Task prompt:
Copy the data below word for word, leaving out the pictures.
**** Data shown
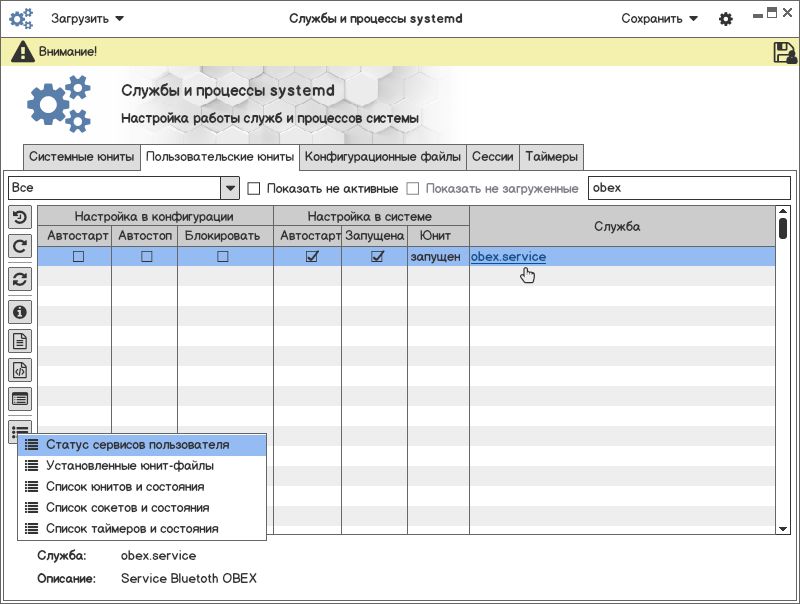The image size is (800, 604).
Task: Click the history restore icon in sidebar
Action: click(20, 217)
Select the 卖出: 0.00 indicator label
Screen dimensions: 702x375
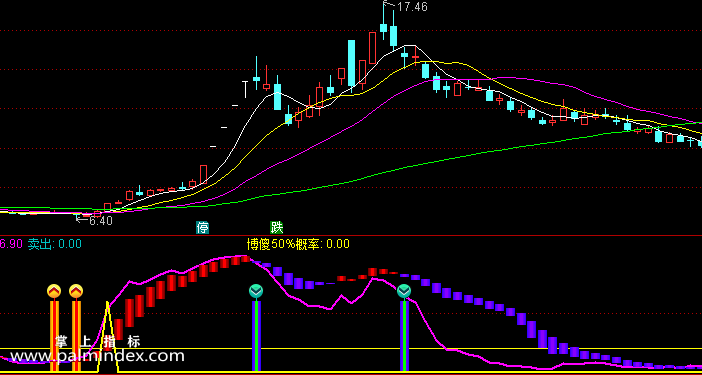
********
Problem solution:
The image size is (800, 604).
Task: Click the history restore icon in sidebar
Action: click(20, 217)
Select the 卖出: 0.00 indicator label
Screen dimensions: 702x375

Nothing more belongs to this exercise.